La première fois, en rentrant d'Uruguay, nous avons eu un chauffeur qui aimait bien la France. Il nous a passé Johnny Halliday et Patricia Kaas! Quand mon père lui a parlé de Manu Chao, il a aussitôt appelé sa femme sur son portable, tout en conduisant, pour lui demander de lui enregistrer. Comme elle ne trouvait pas, il s'est mis à crier tout en articulant "MANU CHAO". 



Avec mon frère ça nous a bien fait rire!


Tiens une vidéo de moi au cirque. C'est mon frère qui filme.




samedi 29 août 2015

Buenos Aires Albert N°4

Cette semaine on est allés à Tecnopolis.

Entrée de Technopolis. Tout y est gratis

Il y avait des dinosaures en vrai grandeur, des faux évidemment mais qui bougeaient la tête et la queue et qui criaient. Un diplodocus, un tricératops...


 J'ai fait du trampoline, puis un labyrinthe très dur à trouver, et aussi un parcours avec des chemins en corde, comme font les indiens. 

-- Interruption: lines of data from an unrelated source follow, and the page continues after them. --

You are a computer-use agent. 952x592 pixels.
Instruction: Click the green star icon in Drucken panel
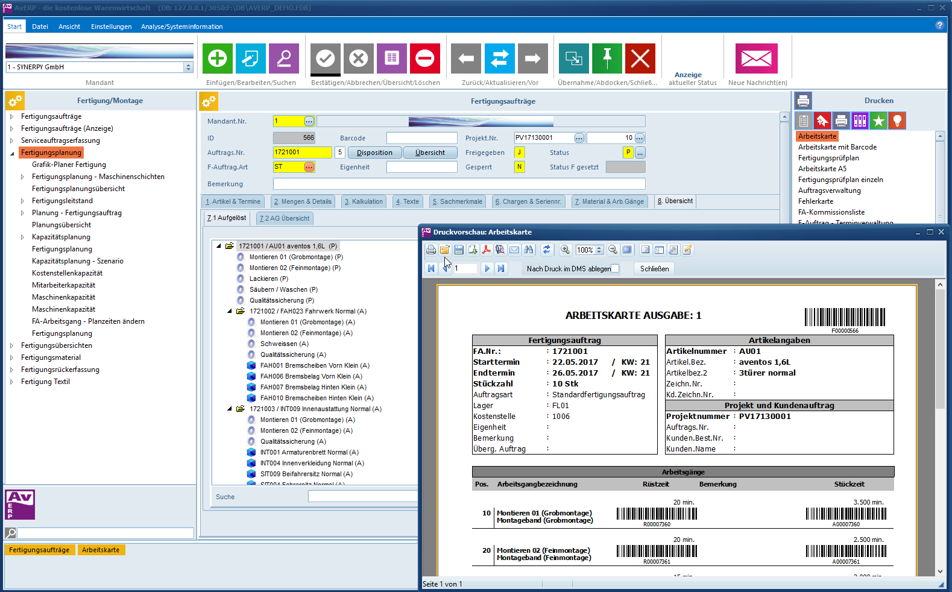878,121
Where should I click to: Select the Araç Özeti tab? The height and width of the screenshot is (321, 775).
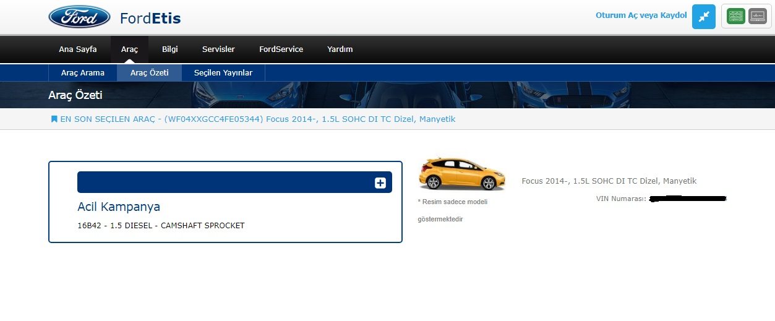coord(150,73)
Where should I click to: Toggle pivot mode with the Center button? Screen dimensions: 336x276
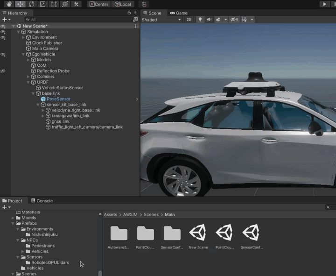(x=99, y=4)
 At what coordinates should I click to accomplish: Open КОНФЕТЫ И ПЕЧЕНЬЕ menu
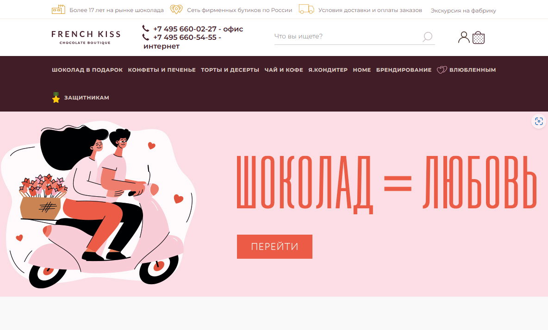point(162,70)
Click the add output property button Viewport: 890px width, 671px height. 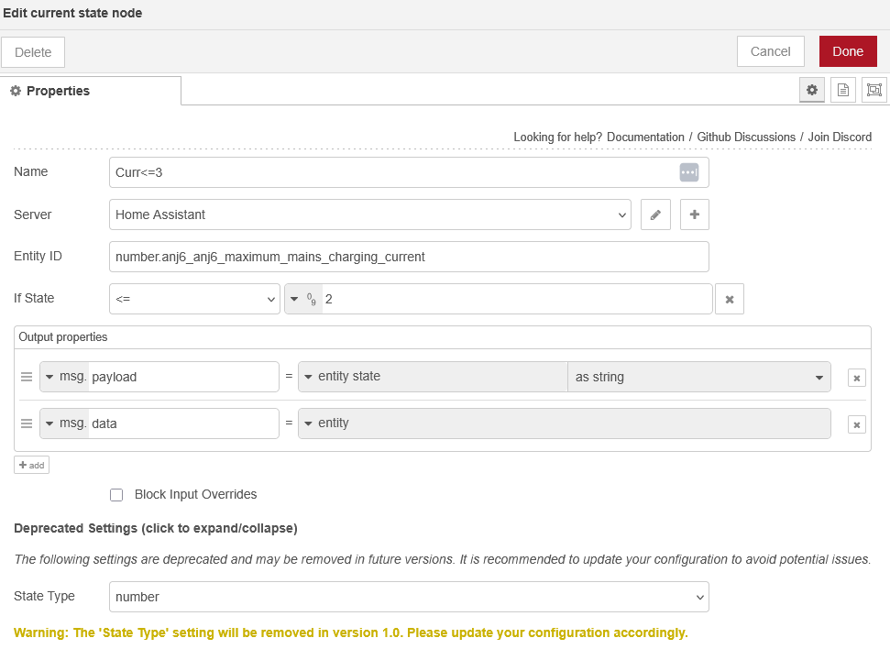[31, 465]
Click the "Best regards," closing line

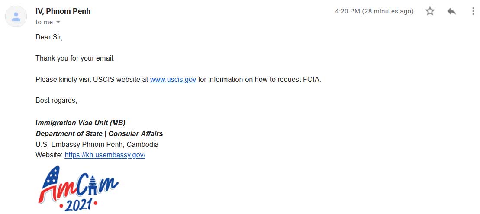point(56,100)
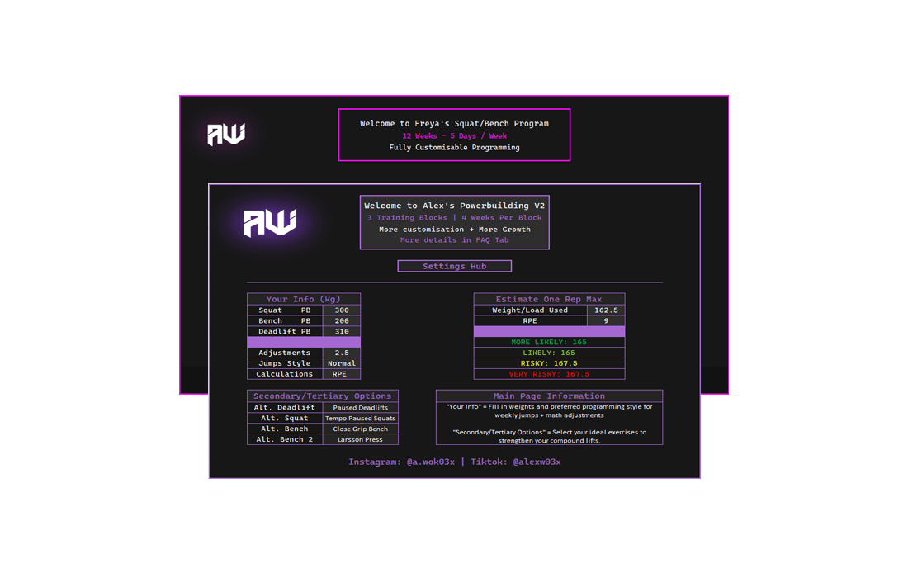Click the purple bar under Deadlift PB
908x578 pixels.
(304, 342)
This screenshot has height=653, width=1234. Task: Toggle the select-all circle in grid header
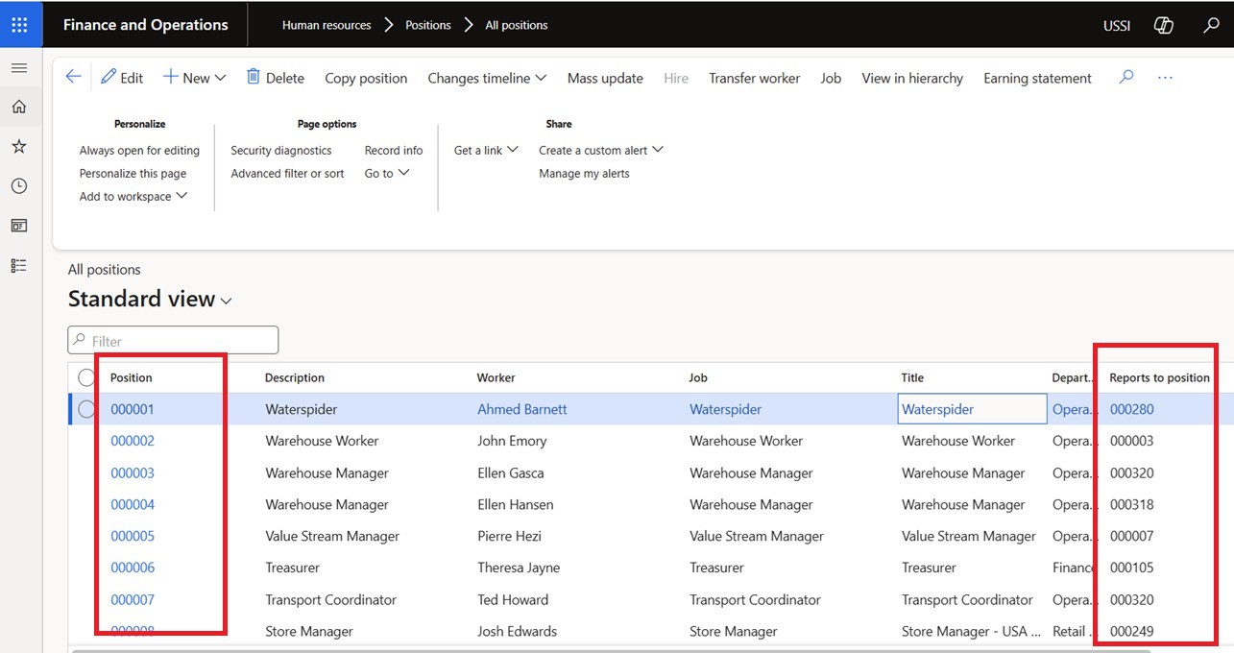tap(86, 377)
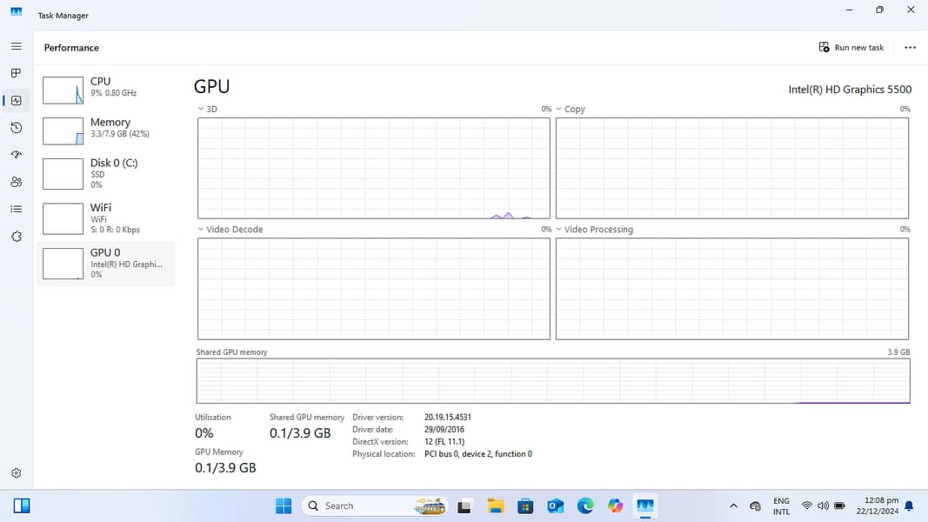Go to Startup apps page icon
The height and width of the screenshot is (522, 928).
pos(16,155)
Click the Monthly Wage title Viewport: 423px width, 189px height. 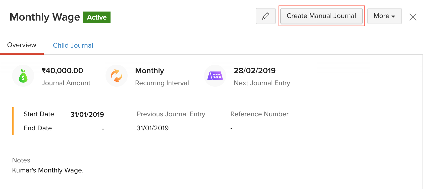click(x=44, y=17)
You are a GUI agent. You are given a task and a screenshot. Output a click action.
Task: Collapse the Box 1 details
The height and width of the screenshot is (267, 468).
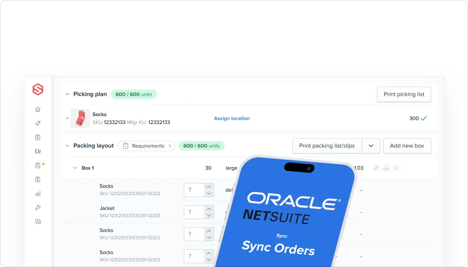point(75,168)
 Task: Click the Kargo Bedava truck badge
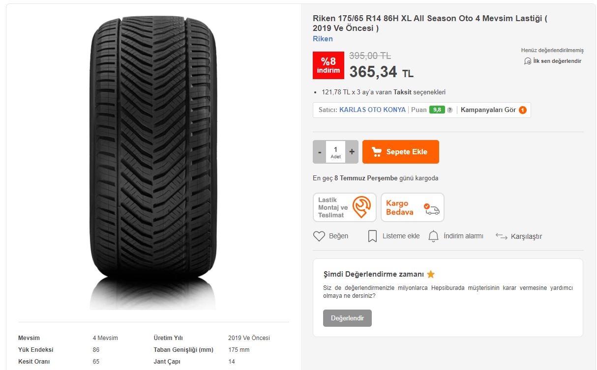pyautogui.click(x=413, y=207)
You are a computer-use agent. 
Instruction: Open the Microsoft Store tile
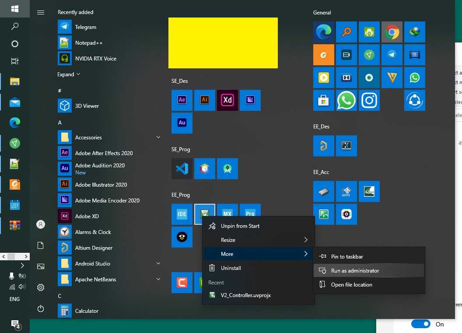(324, 100)
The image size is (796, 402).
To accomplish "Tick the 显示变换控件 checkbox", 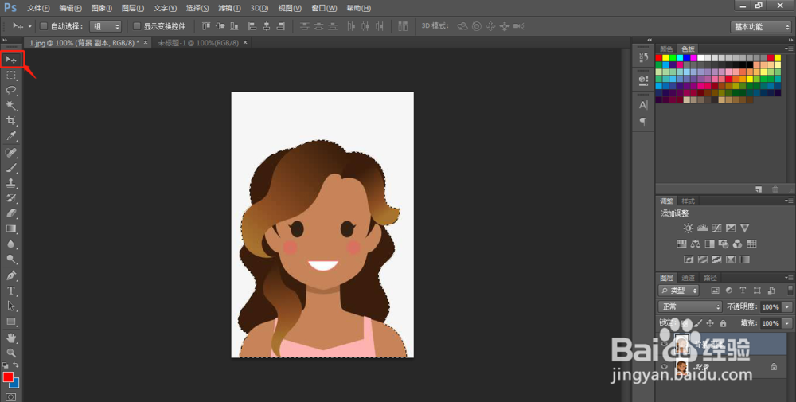I will point(137,26).
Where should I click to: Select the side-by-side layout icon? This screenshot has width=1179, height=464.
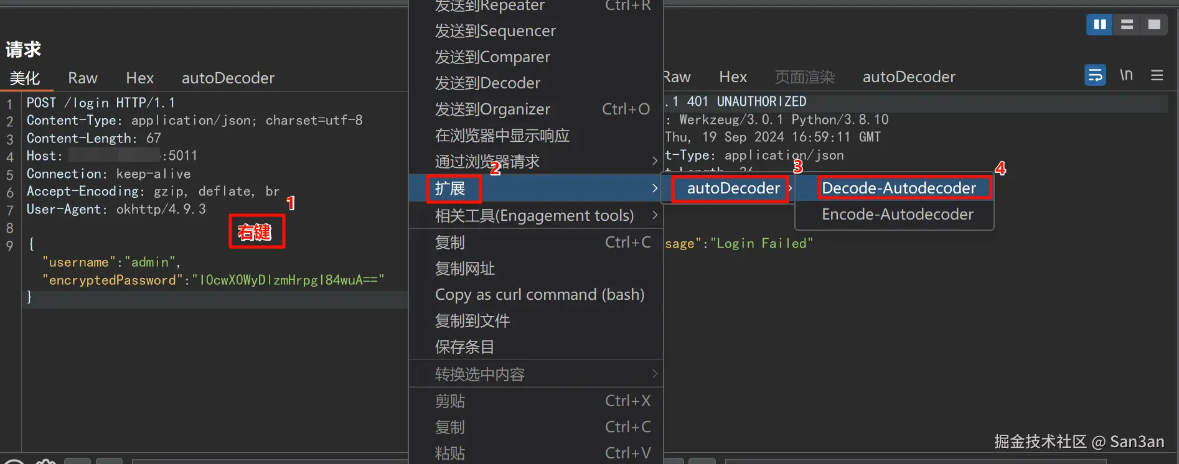[x=1099, y=25]
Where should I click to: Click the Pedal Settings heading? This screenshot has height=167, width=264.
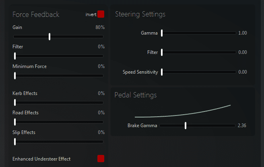pos(136,95)
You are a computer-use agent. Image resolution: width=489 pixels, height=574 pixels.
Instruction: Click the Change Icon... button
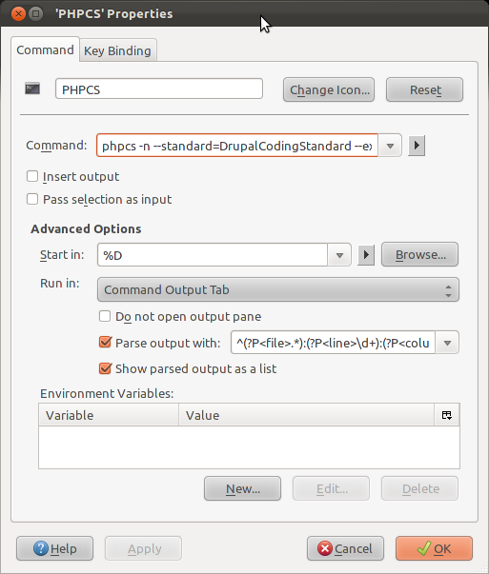click(329, 89)
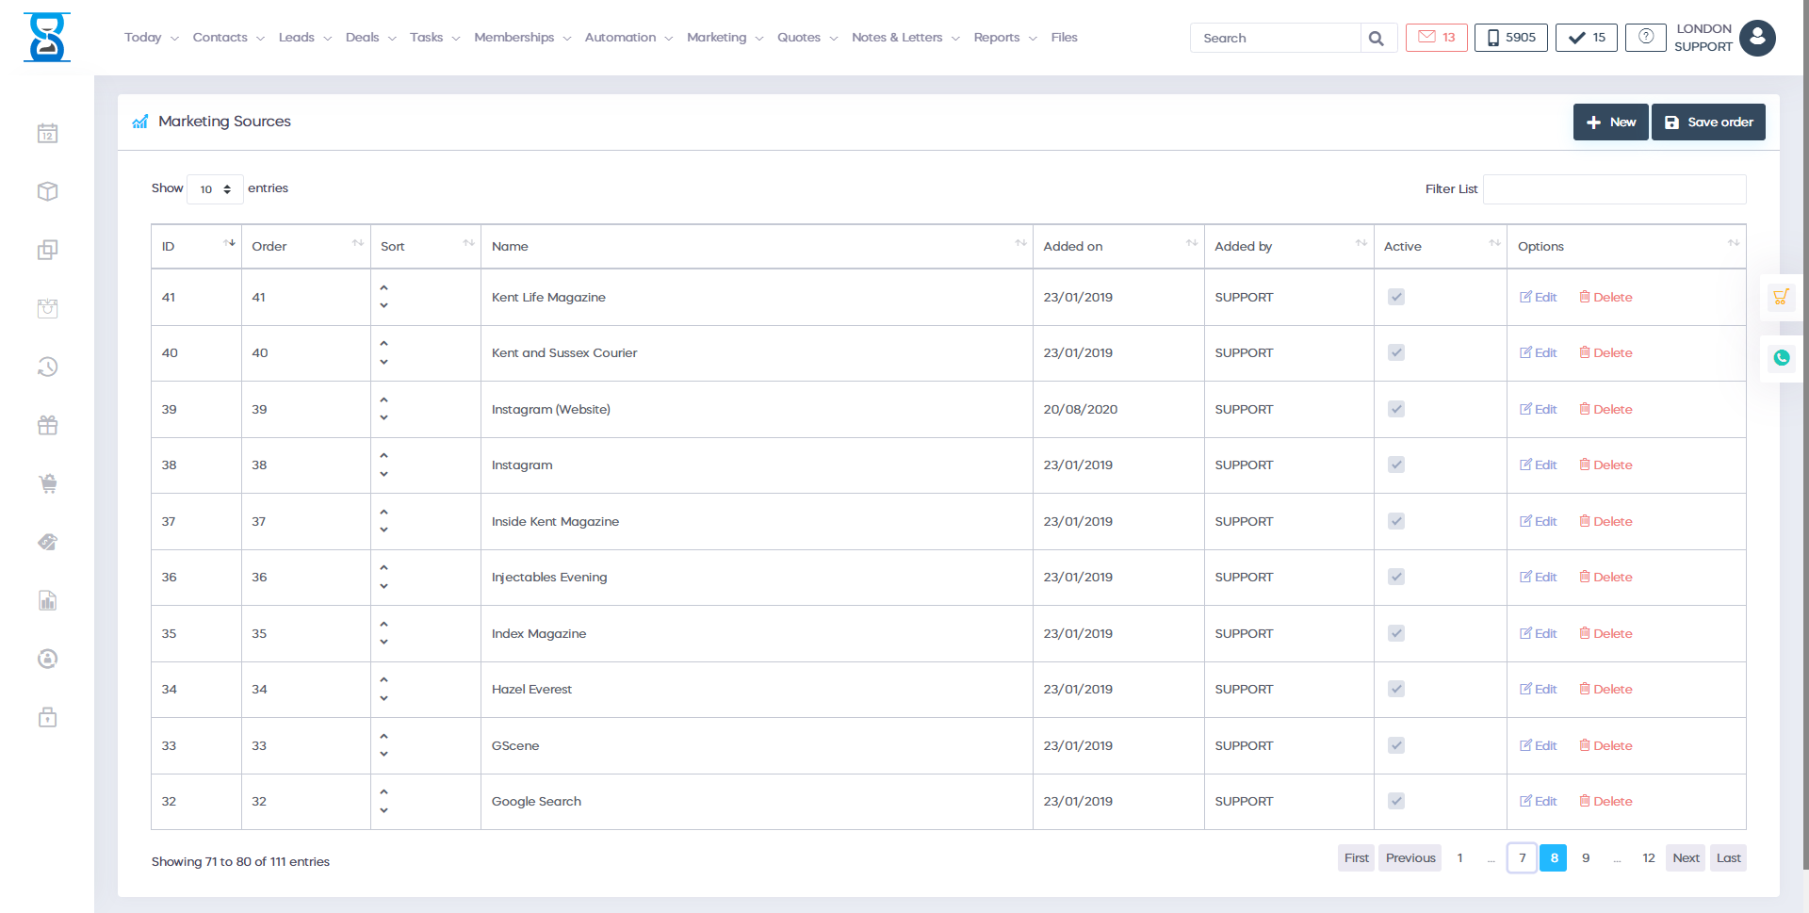Open the Files menu item
This screenshot has height=913, width=1809.
click(x=1064, y=38)
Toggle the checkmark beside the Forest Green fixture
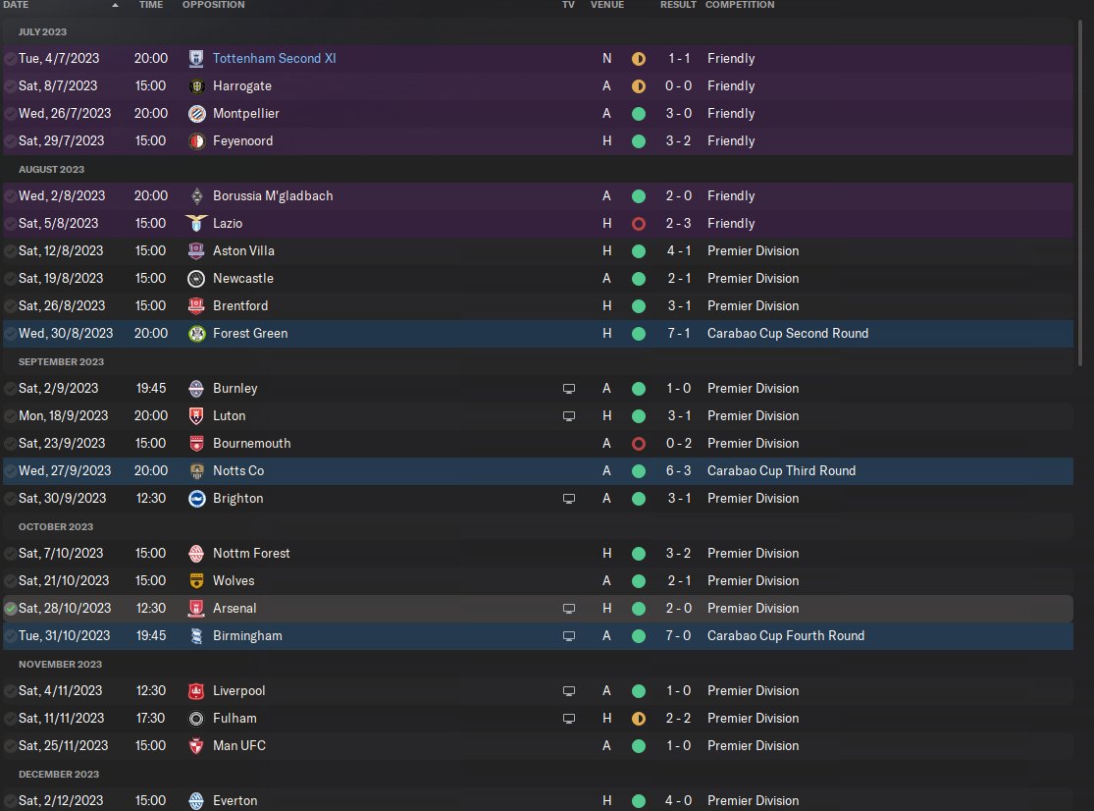The image size is (1094, 811). (x=11, y=334)
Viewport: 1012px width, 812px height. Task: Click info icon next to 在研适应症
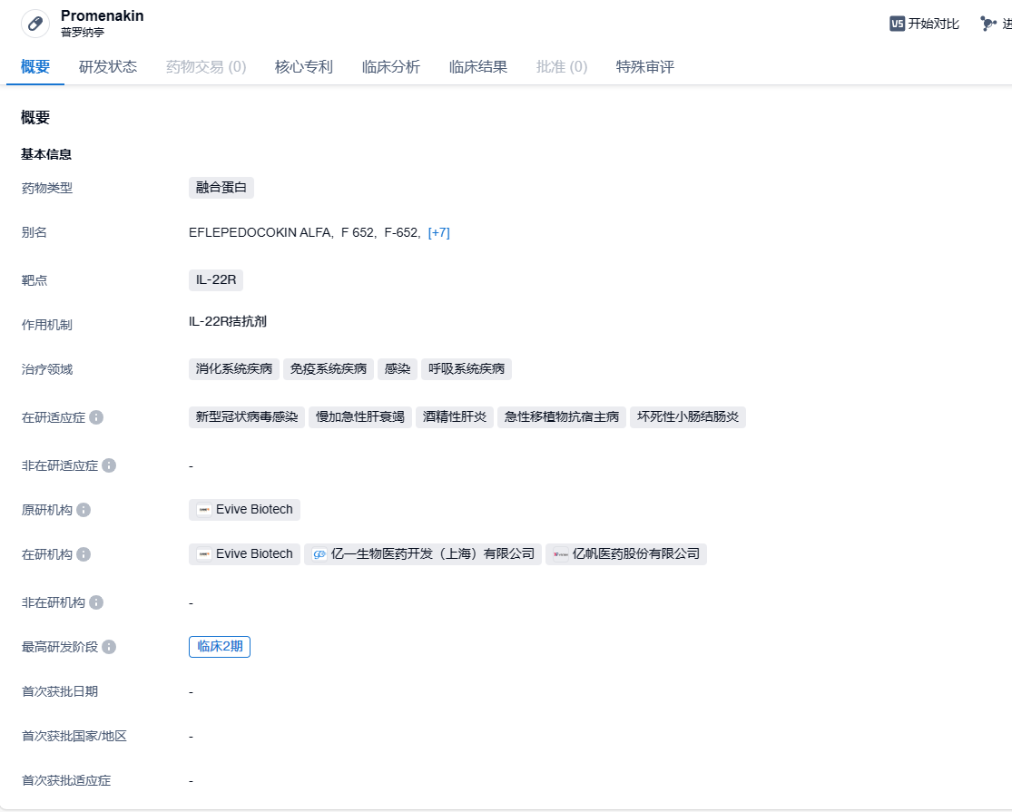point(96,417)
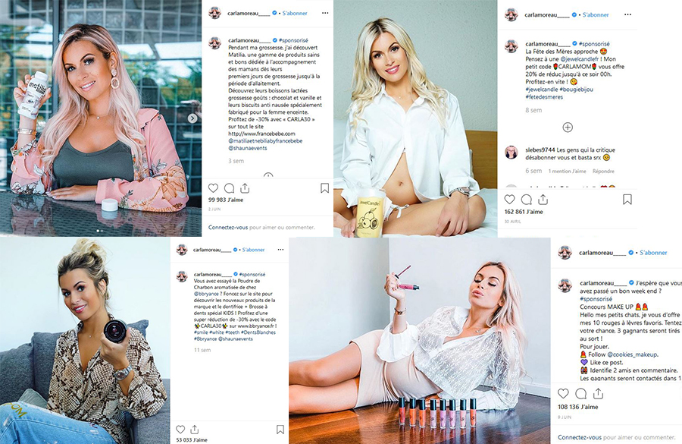
Task: Open comments on the Matilia pregnancy post
Action: (229, 188)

On est rentré de nuit, d'abord à pied, puis en bus, et pour finir en taxi!
Dans le square, en jouant au foot, je me suis fait un copain colombien qui s'appelle Juan. Il a dix ans mais il fait ma taille, il a les cheveux longs et il joue bien. Sa mère est trapéziste de cirque professionnelle.

les enfants en tenues
Dans un marché on a vu des Gauchos, qui sont les cow-boys d'Argentine.

El mayor gaucho
 Ils montent sur leurs chevaux et les lancent à fond, ensuite ils sortent leur poignard en tenant le cheval d'une seule main, et en lançant leur cri ils essayent de mettre leur poignard au milieu d'une toute petite bague à plusieurs mètres de haut. 

la course

Le poignard rangé dans la ceinture. 
Il le tient entre les dents pour faire la course!
Si on ne l'a pas vu on croit que c'est impossible. Tout le monde applaudit quand ils réussissent.
Le matin, comme ma mère était à ses cours d'espagnol, c'est mon père qui m'a fait l'école. J'ai fait des dictées, des additions et des soustractions, et j'ai appris le Corbeau et le Renard, de Jean de la Fontaine.

Pff, l'école n'a même pas commencé en France!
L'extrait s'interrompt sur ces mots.